もしそれがどうしても理解できないなら、お父さんのところに行って下さい。今のままではこの家は不幸になります。お母さんにあなたに対向する術がなく、それでもお母さんがあなたを育てようとしたら何かあったときに昨日よりももっとひどいことになることは目にみえています。それは未然に防がなくてはなりません。

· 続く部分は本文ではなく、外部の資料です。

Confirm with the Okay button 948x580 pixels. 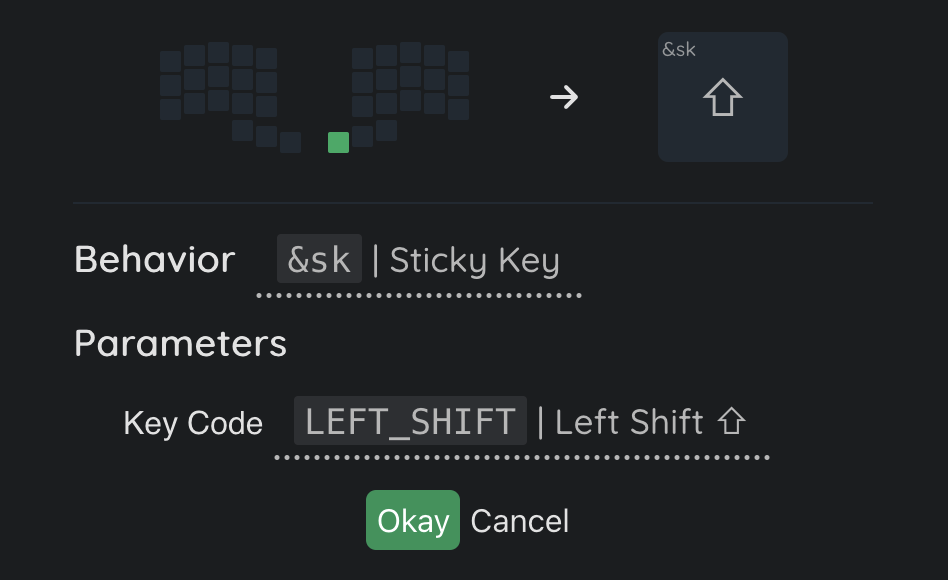click(x=412, y=520)
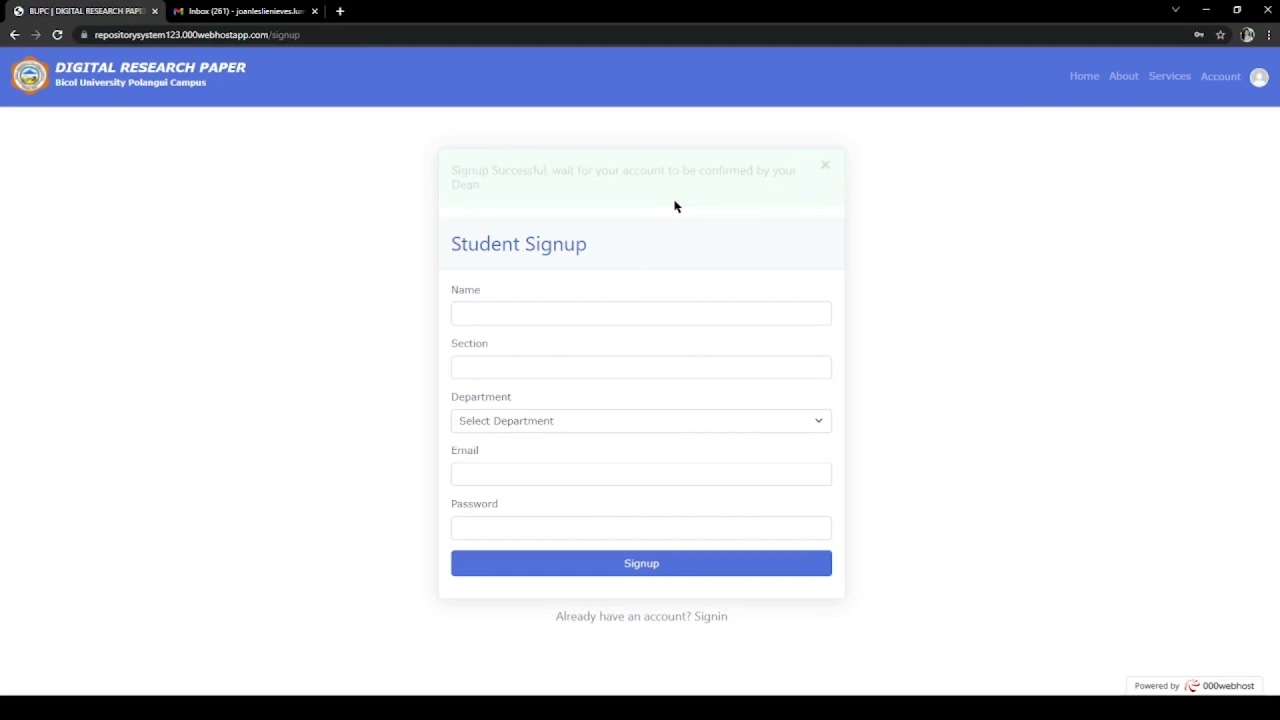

防ぐ方法としては、あなたがもう少しだけお母さんの言う事を聞くか、あなたがこの場所から立ち去るか、どちらかです。
お母さんの言う事とは極めてシンプルです。
ゴミをきちんと捨てる
服はかける
使ったものは元に戻す
部屋を綺麗に使う
いわれたことはごまかさずやる
嘘をつかない
弟に暴力を振るわない 自分の心がいらついていると思うときは誰にでもあるので、そういうときは自分の部屋に居る
ものや家を壊そうとしない
連絡事項はきちんと伝える 特に学校と塾のプリントはもらったその日にきちんと出す
決まった時間になったら必ずお母さんが命じた勉強のための時間を割く
お母さんには喧嘩している時でも乱暴な言葉を使わない
これだけです。これさえしていれば、お母さんはあなたの色々な努力を知っていますから、あなたに対して出来る限りの助けをします。必ずです。それからできれば、お母さんとあなたの心の調子がいいときには、楽しいことを話せればいいと思います。

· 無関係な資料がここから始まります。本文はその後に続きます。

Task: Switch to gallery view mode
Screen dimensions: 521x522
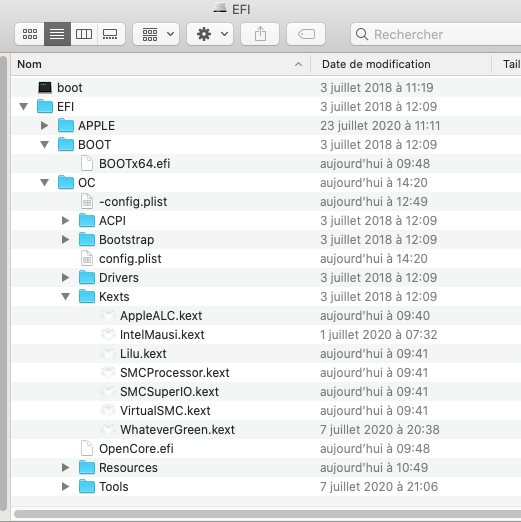Action: 111,34
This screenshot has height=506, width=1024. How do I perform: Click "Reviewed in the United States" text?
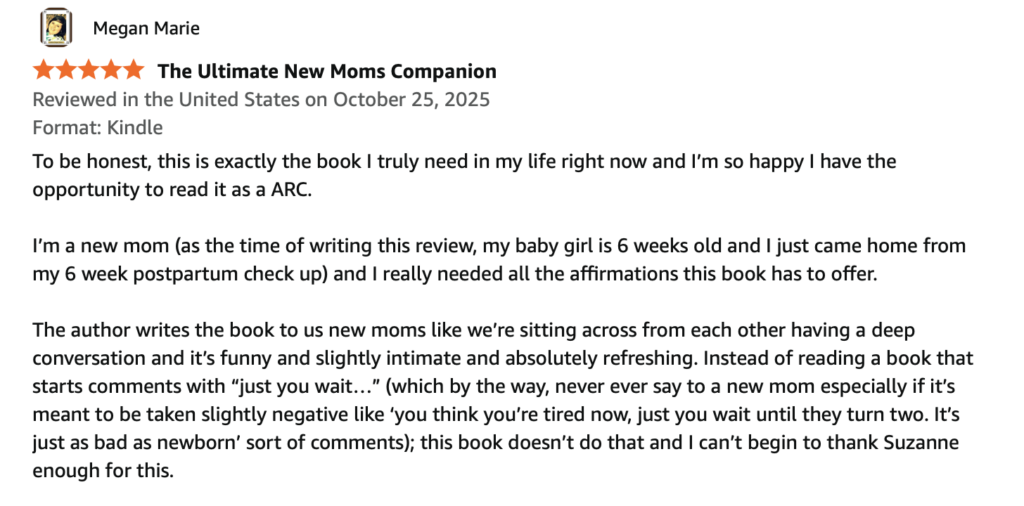coord(162,99)
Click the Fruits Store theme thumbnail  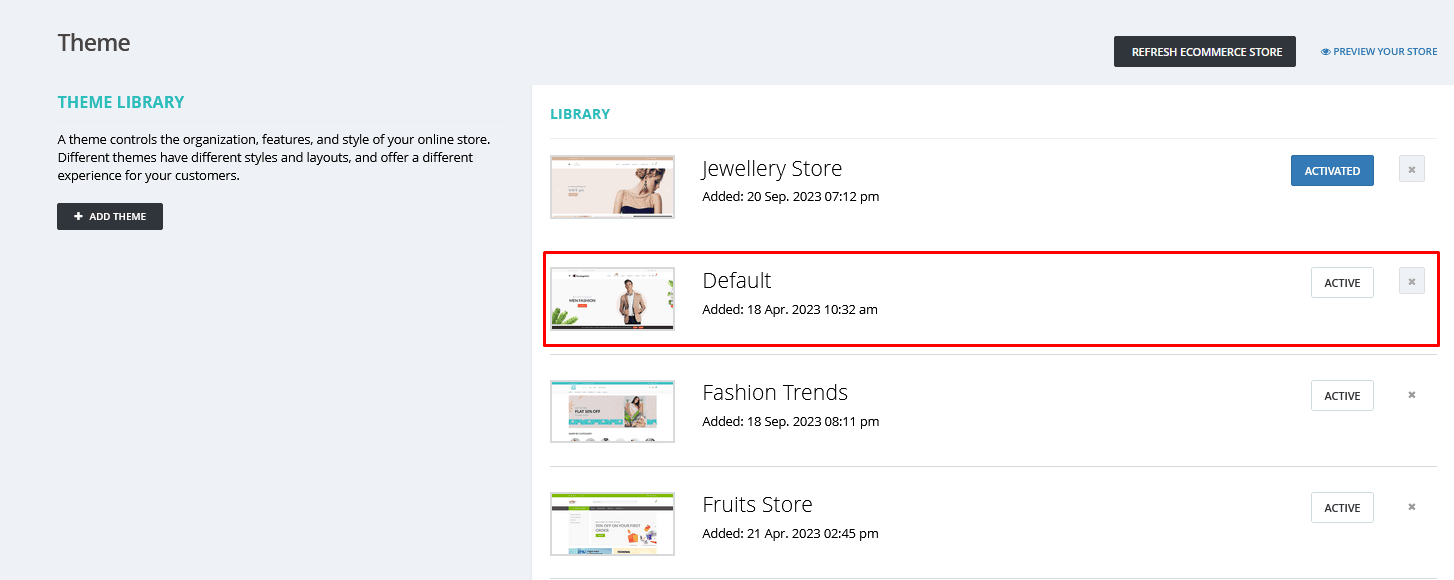point(612,523)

中学生から高校生にかけては、誰もが脳みその発達過程で難しくなる年頃です。親と世間に不具合を見出し、自分をどうしてよいのかわからなくなる時期です。そういう中でお母さんは、あなたをどうすればよいのか悩んでいます。あなたはとても素晴らしい才能を持っており、それを現在も十分に開花させています。それを伸ばすなどとえらそうなことはお母さんには考えられません。ただ、あなたの才能が開花するのを邪魔せず、たまにそれを手助けできれば上等だと思っています。

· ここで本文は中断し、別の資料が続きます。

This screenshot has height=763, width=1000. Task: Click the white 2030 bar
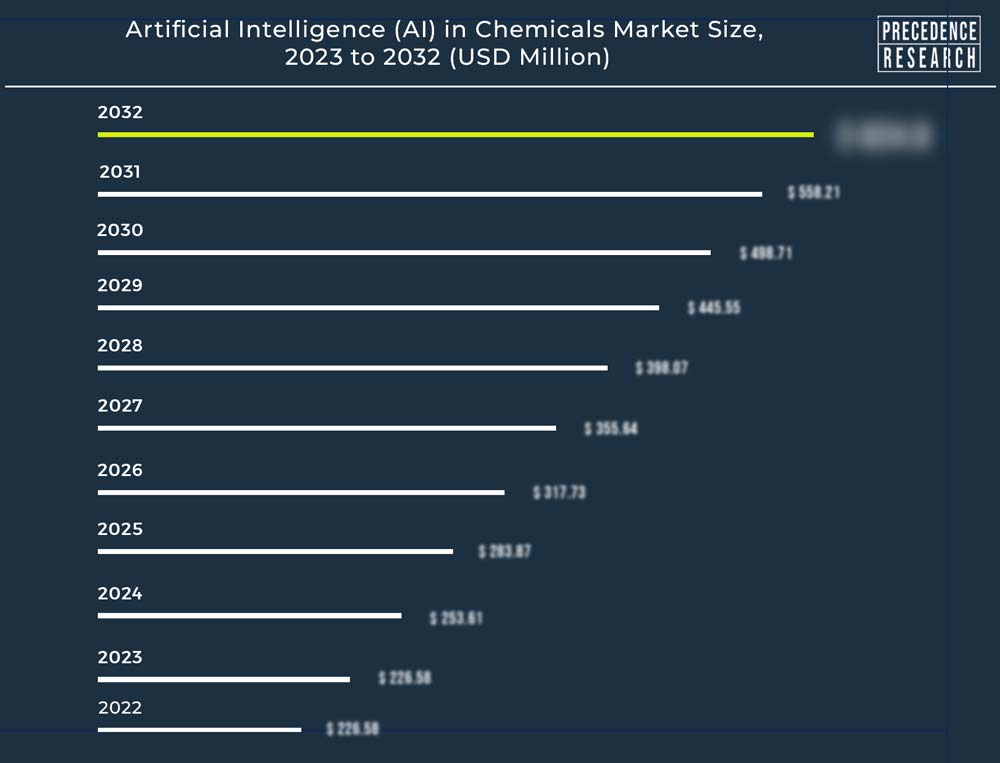pos(404,252)
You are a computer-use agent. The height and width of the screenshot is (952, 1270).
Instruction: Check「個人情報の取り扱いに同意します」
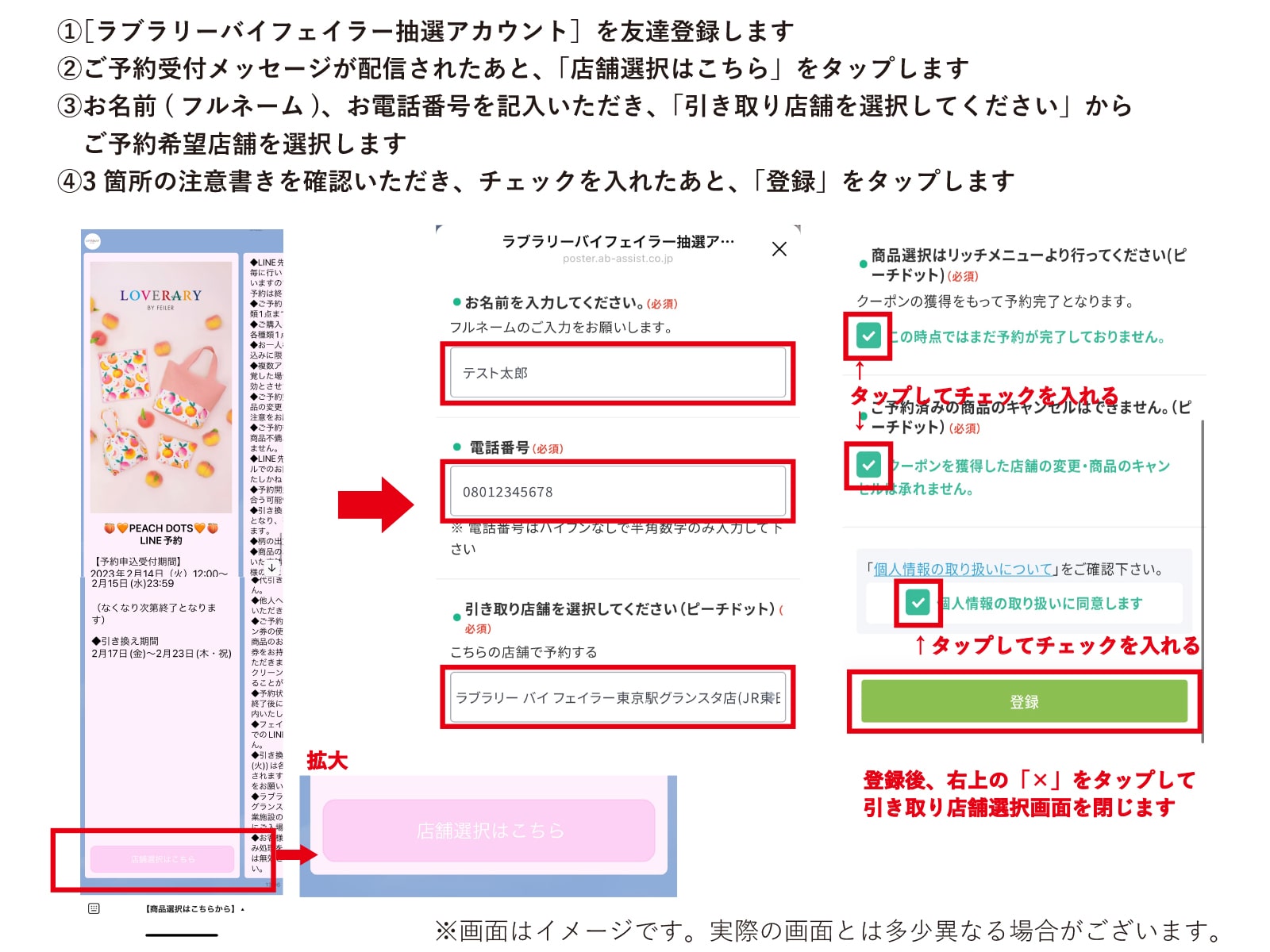click(918, 604)
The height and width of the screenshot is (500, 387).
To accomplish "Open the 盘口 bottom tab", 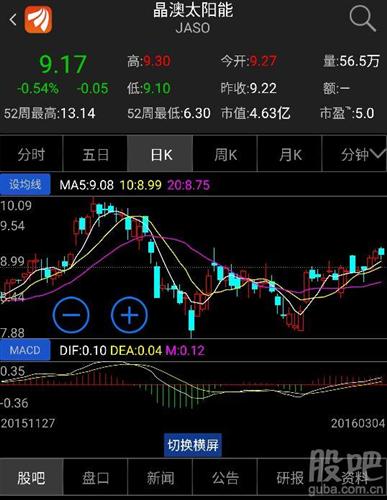I will click(x=95, y=478).
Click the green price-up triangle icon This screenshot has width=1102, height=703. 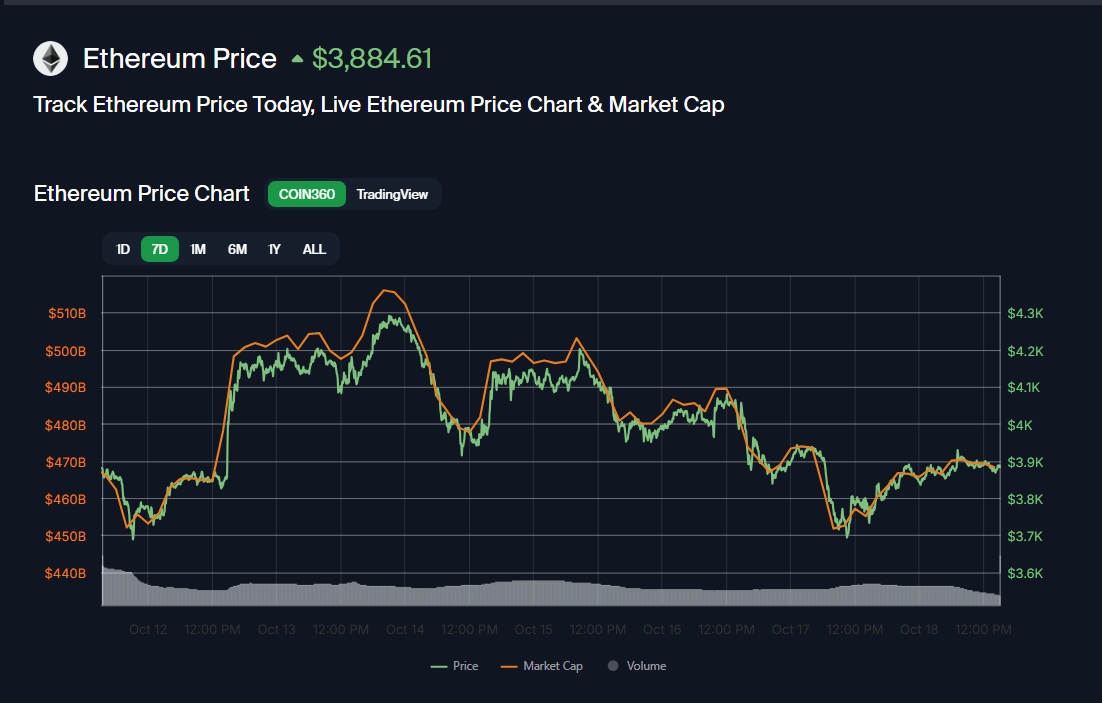297,60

ただ、あなたの才能を邪魔しないということと、あなたを邪魔しないというのは全く別のことです。あなたに悪い習慣が見つかればお母さんはあなたの悪い習慣を邪魔しなくてはなりません。お母さんの言葉を疎かにしてゲームに夢中になったり平気でお母さんに反抗したりするあなたを注意し阻止しようとするのは、あなたの才能を邪魔しているのではありません、あなたを邪魔しているのでもありません、ただ、あなたの悪い習慣を邪魔しているだけです。悪い習慣は直さなくてはなりません。そこを勘違いしないで下さい。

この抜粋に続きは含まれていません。